Data for review START
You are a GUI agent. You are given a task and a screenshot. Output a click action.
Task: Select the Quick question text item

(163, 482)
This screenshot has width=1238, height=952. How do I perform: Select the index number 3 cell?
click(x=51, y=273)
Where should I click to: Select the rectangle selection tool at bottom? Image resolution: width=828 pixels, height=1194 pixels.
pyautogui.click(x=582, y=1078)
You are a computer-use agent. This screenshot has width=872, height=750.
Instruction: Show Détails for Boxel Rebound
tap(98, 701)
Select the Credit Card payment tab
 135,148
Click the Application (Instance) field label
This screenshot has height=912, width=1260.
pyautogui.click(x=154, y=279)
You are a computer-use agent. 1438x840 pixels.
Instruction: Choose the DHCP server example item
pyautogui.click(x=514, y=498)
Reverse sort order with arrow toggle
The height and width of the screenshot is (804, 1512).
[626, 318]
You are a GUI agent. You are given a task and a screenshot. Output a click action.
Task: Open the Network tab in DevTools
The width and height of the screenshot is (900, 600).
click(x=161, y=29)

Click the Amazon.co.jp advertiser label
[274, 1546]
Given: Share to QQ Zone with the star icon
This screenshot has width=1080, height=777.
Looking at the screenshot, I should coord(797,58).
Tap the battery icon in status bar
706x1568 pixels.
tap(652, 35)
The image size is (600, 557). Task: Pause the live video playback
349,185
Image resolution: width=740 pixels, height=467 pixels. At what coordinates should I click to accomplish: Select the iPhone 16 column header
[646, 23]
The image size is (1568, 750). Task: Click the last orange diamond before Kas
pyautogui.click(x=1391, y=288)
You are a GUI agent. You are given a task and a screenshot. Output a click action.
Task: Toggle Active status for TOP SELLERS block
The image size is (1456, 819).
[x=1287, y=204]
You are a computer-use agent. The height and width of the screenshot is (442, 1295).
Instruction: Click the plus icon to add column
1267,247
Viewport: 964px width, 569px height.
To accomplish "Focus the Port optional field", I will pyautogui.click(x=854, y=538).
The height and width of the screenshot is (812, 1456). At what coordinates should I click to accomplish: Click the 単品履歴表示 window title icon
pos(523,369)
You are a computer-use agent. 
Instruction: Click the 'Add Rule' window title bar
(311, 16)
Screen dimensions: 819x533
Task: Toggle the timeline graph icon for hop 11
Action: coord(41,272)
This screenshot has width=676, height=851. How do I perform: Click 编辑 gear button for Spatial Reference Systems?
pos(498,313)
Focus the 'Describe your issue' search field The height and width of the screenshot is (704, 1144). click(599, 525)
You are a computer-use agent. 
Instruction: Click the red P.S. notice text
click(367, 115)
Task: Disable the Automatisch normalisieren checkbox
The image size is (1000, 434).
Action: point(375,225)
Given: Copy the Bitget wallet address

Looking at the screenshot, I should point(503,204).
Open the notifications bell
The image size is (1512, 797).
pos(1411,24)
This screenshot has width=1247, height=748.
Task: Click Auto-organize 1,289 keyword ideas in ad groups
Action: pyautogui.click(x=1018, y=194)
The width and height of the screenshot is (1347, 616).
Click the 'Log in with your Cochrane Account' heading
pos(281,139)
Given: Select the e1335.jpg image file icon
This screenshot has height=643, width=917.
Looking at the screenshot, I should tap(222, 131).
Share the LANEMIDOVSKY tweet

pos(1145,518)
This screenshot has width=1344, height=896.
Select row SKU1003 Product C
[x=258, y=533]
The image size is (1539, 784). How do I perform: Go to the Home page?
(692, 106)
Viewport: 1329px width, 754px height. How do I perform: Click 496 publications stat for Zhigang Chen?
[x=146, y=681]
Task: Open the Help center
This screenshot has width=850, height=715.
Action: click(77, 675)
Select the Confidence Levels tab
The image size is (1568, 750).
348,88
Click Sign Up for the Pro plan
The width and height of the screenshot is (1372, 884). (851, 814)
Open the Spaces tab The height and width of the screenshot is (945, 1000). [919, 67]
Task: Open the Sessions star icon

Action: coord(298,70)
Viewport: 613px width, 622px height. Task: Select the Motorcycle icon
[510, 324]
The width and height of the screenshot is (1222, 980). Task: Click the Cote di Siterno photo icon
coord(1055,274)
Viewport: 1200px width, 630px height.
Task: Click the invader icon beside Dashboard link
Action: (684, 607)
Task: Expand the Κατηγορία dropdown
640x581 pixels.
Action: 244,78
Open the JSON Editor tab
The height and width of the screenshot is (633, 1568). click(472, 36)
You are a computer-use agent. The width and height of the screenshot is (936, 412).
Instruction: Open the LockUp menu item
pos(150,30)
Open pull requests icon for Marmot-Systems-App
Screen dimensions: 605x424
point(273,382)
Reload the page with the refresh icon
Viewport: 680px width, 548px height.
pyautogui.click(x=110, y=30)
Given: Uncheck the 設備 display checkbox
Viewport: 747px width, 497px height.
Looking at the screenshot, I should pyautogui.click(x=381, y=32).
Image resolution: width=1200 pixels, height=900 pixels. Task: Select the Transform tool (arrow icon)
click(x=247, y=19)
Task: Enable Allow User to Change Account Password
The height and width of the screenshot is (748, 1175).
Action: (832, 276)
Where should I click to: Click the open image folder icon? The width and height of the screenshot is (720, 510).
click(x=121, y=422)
Data for review END
Repeat the data above in full, word for word.

## Solution to this problem:
You are a GUI agent. You are given a task and a screenshot. Output a click action.
Task: Select the Quick question text item

(163, 482)
This screenshot has width=1238, height=952. How do I perform: Select the index number 3 cell?
click(x=51, y=273)
Where should I click to: Select the rectangle selection tool at bottom? Image resolution: width=828 pixels, height=1194 pixels.
pyautogui.click(x=582, y=1078)
You are a computer-use agent. This screenshot has width=872, height=750.
Instruction: Show Détails for Boxel Rebound
tap(98, 701)
Select the Credit Card payment tab
 135,148
Click the Application (Instance) field label
This screenshot has height=912, width=1260.
pyautogui.click(x=154, y=279)
You are a computer-use agent. 1438x840 pixels.
Instruction: Choose the DHCP server example item
pyautogui.click(x=514, y=498)
Reverse sort order with arrow toggle
The height and width of the screenshot is (804, 1512).
[626, 318]
You are a GUI agent. You are given a task and a screenshot. Output a click action.
Task: Open the Network tab in DevTools
The width and height of the screenshot is (900, 600).
click(x=161, y=29)

Click the Amazon.co.jp advertiser label
[274, 1546]
Given: Share to QQ Zone with the star icon
This screenshot has width=1080, height=777.
Looking at the screenshot, I should coord(797,58).
Tap the battery icon in status bar
706x1568 pixels.
tap(652, 35)
The image size is (600, 557). Task: Pause the live video playback
349,185
Image resolution: width=740 pixels, height=467 pixels. At what coordinates should I click to accomplish: Select the iPhone 16 column header
[646, 23]
The image size is (1568, 750). Task: Click the last orange diamond before Kas
pyautogui.click(x=1391, y=288)
You are a GUI agent. You are given a task and a screenshot. Output a click action.
Task: Toggle Active status for TOP SELLERS block
The image size is (1456, 819).
[x=1287, y=204]
You are a computer-use agent. The height and width of the screenshot is (442, 1295).
Instruction: Click the plus icon to add column
1267,247
Viewport: 964px width, 569px height.
To accomplish "Focus the Port optional field", I will pyautogui.click(x=854, y=538).
The height and width of the screenshot is (812, 1456). At what coordinates should I click to accomplish: Click the 単品履歴表示 window title icon
pos(523,369)
You are a computer-use agent. 
Instruction: Click the 'Add Rule' window title bar
(311, 16)
Screen dimensions: 819x533
Task: Toggle the timeline graph icon for hop 11
Action: coord(41,272)
This screenshot has width=676, height=851. How do I perform: Click 编辑 gear button for Spatial Reference Systems?
pos(498,313)
Focus the 'Describe your issue' search field The height and width of the screenshot is (704, 1144). click(599, 525)
You are a computer-use agent. 
Instruction: Click the red P.S. notice text
click(367, 115)
Task: Disable the Automatisch normalisieren checkbox
The image size is (1000, 434).
Action: point(375,225)
Given: Copy the Bitget wallet address

Looking at the screenshot, I should point(503,204).
Open the notifications bell
The image size is (1512, 797).
pos(1411,24)
This screenshot has width=1247, height=748.
Task: Click Auto-organize 1,289 keyword ideas in ad groups
Action: pyautogui.click(x=1018, y=194)
The width and height of the screenshot is (1347, 616).
Click the 'Log in with your Cochrane Account' heading
pos(281,139)
Given: Select the e1335.jpg image file icon
This screenshot has height=643, width=917.
Looking at the screenshot, I should tap(222, 131).
Share the LANEMIDOVSKY tweet

pos(1145,518)
This screenshot has width=1344, height=896.
Select row SKU1003 Product C
[x=258, y=533]
The image size is (1539, 784). How do I perform: Go to the Home page?
(692, 106)
Viewport: 1329px width, 754px height. How do I perform: Click 496 publications stat for Zhigang Chen?
[x=146, y=681]
Task: Open the Help center
This screenshot has width=850, height=715.
Action: click(77, 675)
Select the Confidence Levels tab
The image size is (1568, 750).
348,88
Click Sign Up for the Pro plan
The width and height of the screenshot is (1372, 884). (851, 814)
Open the Spaces tab The height and width of the screenshot is (945, 1000). [919, 67]
Task: Open the Sessions star icon

Action: coord(298,70)
Viewport: 613px width, 622px height. Task: Select the Motorcycle icon
[510, 324]
The width and height of the screenshot is (1222, 980). Task: Click the Cote di Siterno photo icon
coord(1055,274)
Viewport: 1200px width, 630px height.
Task: Click the invader icon beside Dashboard link
Action: (684, 607)
Task: Expand the Κατηγορία dropdown
640x581 pixels.
Action: 244,78
Open the JSON Editor tab
The height and width of the screenshot is (633, 1568). click(472, 36)
You are a computer-use agent. The width and height of the screenshot is (936, 412).
Instruction: Open the LockUp menu item
pos(150,30)
Open pull requests icon for Marmot-Systems-App
Screen dimensions: 605x424
point(273,382)
Reload the page with the refresh icon
Viewport: 680px width, 548px height.
pyautogui.click(x=110, y=30)
Given: Uncheck the 設備 display checkbox
Viewport: 747px width, 497px height.
Looking at the screenshot, I should pyautogui.click(x=381, y=32).
Image resolution: width=1200 pixels, height=900 pixels. Task: Select the Transform tool (arrow icon)
click(x=247, y=19)
Task: Enable Allow User to Change Account Password
The height and width of the screenshot is (748, 1175).
Action: (832, 276)
Where should I click to: Click the open image folder icon? The width and height of the screenshot is (720, 510).
click(x=121, y=422)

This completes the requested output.